**Your goal:** Copy out exactly every line from the line containing "Sort table by 指标 column arrows" until the records below end, inclusive of both boundary lines.

══ Extracted material

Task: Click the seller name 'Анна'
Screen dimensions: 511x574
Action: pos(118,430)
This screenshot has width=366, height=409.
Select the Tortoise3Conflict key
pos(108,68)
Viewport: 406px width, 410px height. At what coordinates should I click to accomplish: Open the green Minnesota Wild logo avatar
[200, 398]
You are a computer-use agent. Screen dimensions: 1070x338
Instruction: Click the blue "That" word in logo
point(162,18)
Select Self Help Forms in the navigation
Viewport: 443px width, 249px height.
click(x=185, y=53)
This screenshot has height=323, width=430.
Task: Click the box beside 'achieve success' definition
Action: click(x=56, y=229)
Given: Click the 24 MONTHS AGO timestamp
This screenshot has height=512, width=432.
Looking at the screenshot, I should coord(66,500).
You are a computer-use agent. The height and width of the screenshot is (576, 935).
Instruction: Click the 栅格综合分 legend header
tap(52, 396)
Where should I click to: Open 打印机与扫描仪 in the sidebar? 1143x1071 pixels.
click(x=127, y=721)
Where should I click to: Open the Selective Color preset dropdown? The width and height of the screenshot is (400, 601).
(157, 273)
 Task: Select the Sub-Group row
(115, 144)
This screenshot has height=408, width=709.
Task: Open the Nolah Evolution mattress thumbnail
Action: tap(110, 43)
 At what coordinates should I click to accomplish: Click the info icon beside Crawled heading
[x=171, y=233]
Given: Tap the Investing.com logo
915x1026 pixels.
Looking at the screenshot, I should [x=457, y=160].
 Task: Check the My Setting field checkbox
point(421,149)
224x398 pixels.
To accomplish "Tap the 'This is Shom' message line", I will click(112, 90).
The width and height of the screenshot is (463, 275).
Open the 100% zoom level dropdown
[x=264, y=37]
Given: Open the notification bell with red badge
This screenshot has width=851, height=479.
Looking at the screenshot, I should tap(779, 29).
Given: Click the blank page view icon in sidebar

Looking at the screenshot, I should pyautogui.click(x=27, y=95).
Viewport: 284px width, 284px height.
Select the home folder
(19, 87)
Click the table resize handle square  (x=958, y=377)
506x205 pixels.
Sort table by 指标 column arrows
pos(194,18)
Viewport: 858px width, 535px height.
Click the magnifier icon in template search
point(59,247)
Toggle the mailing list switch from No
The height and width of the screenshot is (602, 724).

════

**Result:**
Sort table by 指标 column arrows
pos(194,18)
Viewport: 858px width, 535px height.
Click the magnifier icon in template search
point(59,247)
Toggle the mailing list switch from No
The height and width of the screenshot is (602, 724).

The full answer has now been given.